D’autres chansons sont plus engagées, je pense notamment à Java où vous évoquez clairement les sans-papiers ou encore à Tout va bien dans laquelle vous critiquez notre société. Vous comptez vous présenter aux présidentielles ?

Java est une chanson que j’ai écrite pour mon ami Keith Farquhar, le chanteur des alpinistes hollandais, écossais de son état et qui subissait en France les foudres de la censure car il chantait en anglais. En France, on pense que ce qui est anglophone est nécessairement une émanation directe du grand capital oppresseur et de la mondialisation sans âme. C’est fatigant, ça a fait une chanson sur les immigrés, tous les immigrés. Je ne compte pas trop me présenter à la présidentielle, j’ai trop de respect pour la démocratie pour croire en ce régime.

Quoi qu’il en soit, vos textes sont poétiques. J’hésite à les qualifier de chants poétiques ou de poésies chantées. Qu’en pensez-vous et quel est votre poète préféré ?

C’est un sujet délicat et se comparer aux poètes est toujours risqué. J’aime la poésie, je suis un grand lecteur de poésie. René Char est cher à mon cœur mais aussi Paul Eluard, Robert Desnos, bien sûr Rimbaud et Apollinaire...la liste est trop longue, j’oublie déjà Jacques Roubaud et Raymond Queneau. La poésie c’est faire, c’est dire, c’est faire dire, alors sans doute oui, je fais de la poésie. Un peu absconse parfois il est vrai.


Votre album est en vente libre ? Où peut-on se le procurer ?

Mon album est en vente libre et pour se le procurer il suffit de m’écrire.

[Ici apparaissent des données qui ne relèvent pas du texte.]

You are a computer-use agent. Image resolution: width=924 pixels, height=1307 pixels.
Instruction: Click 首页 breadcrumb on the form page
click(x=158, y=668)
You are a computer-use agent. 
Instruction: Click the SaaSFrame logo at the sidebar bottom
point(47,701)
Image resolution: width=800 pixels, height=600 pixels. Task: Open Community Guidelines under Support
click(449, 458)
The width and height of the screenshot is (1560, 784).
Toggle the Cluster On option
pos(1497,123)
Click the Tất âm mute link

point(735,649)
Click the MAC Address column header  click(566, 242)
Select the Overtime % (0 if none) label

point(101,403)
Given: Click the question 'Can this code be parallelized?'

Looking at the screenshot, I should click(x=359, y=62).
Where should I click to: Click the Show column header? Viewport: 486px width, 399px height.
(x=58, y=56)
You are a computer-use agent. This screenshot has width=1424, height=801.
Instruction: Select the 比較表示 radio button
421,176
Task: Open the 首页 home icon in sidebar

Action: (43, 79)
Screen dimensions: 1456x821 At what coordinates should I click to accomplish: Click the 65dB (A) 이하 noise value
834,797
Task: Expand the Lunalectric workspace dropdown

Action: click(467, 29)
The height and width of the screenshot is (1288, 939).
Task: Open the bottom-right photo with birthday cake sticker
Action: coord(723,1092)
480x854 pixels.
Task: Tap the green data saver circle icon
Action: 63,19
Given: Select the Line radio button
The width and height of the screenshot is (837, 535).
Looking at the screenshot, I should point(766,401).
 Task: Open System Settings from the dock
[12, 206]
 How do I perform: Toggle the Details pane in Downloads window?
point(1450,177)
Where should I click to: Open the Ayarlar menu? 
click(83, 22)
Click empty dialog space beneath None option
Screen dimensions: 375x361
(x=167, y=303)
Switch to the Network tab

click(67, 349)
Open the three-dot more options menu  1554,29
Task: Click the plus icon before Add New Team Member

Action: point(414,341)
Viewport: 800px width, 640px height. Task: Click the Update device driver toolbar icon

On peut également le trouver à la Fnac, à condition que l’on se donne rendez-vous à la Fnac.

Je vous laisse le mot de la fin et je te propose de revêtir ton porte-jarretelles à notre prochaine rencontre. Promis, je ne prendrai pas de photos.

Et bien je me mets immédiatement en quête d’un porte-jarretelles à ma taille, pour les photos nous verrons, je n’ai pas trop ce genre de pudeur à vrai dire... Le mot de la fin ? Oui.